> _Exercise objective_: When you reach the line in the data below that contains "The width and height of the screenshot is (1220, 764).", please start repeating lines exactly, and stop after the line that contains "Viewport: 1655px width, 789px height.", repeating nothing else.
═══ Stored data
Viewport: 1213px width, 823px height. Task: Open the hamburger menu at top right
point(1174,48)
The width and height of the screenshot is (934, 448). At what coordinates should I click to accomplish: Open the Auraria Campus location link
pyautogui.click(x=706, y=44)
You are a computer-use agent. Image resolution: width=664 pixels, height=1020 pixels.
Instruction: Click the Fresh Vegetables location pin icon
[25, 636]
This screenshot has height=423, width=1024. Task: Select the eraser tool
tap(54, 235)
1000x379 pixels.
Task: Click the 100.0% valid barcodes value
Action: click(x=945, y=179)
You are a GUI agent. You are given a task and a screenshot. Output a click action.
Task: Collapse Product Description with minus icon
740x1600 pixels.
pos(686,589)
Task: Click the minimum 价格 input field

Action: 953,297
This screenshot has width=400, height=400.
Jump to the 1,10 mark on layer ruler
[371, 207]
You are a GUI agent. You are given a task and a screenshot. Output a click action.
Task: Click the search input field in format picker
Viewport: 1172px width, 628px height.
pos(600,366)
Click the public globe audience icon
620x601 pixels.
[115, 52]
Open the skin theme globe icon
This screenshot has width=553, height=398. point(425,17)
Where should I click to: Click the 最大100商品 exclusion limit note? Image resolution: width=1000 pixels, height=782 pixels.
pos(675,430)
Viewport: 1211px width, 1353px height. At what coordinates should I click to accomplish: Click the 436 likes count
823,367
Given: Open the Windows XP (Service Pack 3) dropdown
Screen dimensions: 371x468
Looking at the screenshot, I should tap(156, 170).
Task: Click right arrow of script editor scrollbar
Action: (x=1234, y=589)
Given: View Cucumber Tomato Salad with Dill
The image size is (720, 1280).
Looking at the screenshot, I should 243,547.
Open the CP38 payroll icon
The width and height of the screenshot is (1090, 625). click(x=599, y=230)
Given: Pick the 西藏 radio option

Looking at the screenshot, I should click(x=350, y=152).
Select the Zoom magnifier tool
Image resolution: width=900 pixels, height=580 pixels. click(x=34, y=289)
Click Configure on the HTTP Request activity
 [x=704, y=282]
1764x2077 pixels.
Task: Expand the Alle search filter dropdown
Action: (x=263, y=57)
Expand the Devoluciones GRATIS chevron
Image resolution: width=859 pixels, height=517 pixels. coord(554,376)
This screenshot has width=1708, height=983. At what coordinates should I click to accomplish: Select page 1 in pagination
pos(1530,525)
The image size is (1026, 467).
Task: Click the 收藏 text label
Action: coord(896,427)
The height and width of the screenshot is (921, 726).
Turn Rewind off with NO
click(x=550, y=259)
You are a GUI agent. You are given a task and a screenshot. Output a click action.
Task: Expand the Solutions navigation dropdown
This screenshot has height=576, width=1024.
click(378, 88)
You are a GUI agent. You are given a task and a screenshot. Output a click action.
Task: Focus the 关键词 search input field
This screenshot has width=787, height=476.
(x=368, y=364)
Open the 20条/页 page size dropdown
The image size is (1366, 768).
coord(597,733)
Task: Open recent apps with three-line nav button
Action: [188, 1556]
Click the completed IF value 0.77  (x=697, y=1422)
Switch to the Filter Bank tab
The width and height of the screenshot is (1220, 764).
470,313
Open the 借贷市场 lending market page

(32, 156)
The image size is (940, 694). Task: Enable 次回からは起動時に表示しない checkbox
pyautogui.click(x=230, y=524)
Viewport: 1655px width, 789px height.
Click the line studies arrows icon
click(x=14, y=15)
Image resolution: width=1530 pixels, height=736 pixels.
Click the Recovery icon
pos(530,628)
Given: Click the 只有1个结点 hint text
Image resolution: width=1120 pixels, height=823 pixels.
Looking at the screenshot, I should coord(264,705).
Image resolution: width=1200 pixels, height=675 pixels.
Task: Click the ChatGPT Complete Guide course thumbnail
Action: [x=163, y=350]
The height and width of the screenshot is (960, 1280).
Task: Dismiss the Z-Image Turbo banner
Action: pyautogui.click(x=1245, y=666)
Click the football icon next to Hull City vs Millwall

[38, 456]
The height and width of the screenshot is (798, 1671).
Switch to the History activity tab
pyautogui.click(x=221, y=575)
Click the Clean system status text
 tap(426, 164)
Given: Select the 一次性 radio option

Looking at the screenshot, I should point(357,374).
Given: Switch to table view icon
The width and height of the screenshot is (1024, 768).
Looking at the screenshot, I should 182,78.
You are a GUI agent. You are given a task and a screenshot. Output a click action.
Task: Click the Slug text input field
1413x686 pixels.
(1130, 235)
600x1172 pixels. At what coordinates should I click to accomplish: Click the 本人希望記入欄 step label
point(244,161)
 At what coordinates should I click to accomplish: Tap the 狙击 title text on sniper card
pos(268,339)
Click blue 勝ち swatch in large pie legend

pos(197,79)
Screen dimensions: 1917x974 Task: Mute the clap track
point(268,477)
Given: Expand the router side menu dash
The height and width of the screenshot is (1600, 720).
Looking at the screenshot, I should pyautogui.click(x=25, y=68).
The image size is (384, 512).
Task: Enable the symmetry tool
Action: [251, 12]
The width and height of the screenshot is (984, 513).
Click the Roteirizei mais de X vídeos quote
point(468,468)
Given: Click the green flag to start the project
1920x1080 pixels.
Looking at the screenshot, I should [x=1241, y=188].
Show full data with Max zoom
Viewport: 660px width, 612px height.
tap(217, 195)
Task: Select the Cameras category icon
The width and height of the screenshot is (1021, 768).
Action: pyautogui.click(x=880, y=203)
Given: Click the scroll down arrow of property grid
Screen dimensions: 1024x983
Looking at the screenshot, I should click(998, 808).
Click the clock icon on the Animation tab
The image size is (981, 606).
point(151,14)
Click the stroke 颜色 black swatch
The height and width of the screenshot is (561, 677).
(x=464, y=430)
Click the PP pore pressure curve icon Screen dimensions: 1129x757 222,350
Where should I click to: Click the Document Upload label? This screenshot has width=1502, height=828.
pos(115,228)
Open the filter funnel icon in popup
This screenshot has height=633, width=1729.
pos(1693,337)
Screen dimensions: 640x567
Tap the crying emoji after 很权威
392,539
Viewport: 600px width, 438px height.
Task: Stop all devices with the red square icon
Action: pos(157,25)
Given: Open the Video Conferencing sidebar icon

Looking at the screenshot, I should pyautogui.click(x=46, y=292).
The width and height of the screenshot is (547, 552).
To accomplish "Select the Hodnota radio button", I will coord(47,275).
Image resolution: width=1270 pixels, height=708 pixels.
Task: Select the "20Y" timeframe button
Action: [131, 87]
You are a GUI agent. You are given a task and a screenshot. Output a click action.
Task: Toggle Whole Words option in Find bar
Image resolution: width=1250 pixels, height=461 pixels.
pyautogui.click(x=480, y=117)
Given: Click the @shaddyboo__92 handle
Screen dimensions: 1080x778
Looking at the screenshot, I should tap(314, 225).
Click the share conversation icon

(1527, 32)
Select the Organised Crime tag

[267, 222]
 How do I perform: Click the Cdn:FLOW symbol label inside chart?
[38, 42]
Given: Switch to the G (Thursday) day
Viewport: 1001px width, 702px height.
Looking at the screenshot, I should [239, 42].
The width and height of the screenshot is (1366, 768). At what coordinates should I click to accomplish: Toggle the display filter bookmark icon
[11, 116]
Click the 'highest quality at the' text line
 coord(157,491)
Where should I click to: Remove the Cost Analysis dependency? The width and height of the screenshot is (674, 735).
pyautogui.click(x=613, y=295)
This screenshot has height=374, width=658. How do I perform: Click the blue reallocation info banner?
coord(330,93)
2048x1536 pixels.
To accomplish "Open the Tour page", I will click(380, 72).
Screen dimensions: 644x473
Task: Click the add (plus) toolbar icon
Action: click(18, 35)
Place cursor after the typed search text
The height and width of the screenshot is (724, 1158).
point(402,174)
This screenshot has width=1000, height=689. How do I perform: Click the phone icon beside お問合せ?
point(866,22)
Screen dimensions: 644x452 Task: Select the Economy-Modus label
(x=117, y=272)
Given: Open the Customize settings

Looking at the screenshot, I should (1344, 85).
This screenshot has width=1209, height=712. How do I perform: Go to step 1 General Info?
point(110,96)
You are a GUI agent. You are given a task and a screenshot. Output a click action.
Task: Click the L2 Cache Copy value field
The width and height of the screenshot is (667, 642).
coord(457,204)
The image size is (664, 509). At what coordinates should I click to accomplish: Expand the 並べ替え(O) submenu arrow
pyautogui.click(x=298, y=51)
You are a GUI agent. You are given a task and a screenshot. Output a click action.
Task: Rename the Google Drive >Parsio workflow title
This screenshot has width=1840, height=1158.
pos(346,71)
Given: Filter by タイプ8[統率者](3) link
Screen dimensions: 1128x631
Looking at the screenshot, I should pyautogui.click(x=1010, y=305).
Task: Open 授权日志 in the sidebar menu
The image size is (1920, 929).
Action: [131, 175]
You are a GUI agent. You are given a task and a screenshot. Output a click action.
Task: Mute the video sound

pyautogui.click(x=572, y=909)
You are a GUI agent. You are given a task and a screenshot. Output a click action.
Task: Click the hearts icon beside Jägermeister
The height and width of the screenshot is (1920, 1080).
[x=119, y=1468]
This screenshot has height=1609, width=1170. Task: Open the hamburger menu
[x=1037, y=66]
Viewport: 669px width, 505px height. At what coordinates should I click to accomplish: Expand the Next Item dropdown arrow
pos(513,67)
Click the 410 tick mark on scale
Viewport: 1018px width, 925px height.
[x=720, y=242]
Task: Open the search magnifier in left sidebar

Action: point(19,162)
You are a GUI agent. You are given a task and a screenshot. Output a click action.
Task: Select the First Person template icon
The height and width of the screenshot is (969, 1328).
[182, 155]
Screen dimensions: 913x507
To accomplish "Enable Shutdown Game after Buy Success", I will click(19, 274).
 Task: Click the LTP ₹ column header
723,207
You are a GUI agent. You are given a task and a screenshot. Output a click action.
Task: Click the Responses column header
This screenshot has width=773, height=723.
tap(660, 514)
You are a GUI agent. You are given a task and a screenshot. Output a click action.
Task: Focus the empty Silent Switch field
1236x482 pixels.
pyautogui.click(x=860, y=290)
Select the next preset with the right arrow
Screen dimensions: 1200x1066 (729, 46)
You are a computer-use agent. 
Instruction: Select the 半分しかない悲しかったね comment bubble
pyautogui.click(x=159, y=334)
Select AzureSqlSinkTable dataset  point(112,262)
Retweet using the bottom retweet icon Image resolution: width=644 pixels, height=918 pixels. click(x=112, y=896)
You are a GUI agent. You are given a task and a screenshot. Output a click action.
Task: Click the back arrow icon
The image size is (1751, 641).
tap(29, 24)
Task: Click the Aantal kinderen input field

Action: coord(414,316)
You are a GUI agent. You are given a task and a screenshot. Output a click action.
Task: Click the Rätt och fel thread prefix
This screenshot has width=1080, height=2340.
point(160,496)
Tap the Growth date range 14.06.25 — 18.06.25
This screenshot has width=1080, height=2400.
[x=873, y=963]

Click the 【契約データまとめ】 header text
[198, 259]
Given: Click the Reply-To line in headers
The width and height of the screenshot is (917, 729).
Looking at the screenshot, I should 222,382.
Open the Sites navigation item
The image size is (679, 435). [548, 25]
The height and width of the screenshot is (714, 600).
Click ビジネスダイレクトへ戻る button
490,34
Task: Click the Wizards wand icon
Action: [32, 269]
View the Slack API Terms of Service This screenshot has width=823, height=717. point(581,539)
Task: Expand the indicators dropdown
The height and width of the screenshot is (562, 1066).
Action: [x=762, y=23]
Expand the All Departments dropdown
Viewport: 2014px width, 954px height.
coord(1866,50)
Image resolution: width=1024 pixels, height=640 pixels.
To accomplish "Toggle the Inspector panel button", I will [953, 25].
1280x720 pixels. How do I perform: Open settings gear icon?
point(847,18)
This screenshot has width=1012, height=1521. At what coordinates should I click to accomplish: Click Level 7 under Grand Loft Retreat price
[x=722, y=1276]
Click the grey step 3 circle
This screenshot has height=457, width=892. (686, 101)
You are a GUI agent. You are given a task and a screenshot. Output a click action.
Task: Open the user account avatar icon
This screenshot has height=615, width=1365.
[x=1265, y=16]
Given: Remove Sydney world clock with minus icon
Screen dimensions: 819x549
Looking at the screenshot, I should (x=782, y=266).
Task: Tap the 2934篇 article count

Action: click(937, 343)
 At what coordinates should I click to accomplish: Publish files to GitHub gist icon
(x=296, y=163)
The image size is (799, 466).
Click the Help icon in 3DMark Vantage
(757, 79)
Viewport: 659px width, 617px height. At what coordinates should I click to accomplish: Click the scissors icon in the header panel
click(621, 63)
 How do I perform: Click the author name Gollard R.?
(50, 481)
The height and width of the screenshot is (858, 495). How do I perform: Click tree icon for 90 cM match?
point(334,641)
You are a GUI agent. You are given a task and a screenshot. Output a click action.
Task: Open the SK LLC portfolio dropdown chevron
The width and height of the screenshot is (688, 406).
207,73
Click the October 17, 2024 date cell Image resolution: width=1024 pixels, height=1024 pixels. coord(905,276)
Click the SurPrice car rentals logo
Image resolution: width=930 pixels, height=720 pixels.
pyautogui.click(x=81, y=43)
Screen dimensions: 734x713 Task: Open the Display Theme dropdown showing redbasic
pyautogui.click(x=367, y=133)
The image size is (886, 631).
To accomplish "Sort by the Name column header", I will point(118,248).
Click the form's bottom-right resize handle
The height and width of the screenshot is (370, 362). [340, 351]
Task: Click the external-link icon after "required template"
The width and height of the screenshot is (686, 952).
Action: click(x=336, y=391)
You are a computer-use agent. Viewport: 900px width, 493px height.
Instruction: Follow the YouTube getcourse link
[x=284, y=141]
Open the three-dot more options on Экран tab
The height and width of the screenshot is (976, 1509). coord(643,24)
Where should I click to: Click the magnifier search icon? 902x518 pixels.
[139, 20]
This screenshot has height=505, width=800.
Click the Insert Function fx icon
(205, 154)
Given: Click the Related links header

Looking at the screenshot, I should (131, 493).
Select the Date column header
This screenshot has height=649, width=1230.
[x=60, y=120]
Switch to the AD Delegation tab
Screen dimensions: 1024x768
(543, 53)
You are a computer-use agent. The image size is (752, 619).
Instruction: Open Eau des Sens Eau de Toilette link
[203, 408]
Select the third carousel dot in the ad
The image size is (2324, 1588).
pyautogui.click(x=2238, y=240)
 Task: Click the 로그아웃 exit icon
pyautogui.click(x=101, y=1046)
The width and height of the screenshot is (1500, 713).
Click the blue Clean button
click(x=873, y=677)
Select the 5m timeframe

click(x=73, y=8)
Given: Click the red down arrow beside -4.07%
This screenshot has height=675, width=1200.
══════
> _Answer section_:
The width and height of the screenshot is (1220, 764).
470,313
Open the 借贷市场 lending market page

(32, 156)
The image size is (940, 694). Task: Enable 次回からは起動時に表示しない checkbox
pyautogui.click(x=230, y=524)
Viewport: 1655px width, 789px height.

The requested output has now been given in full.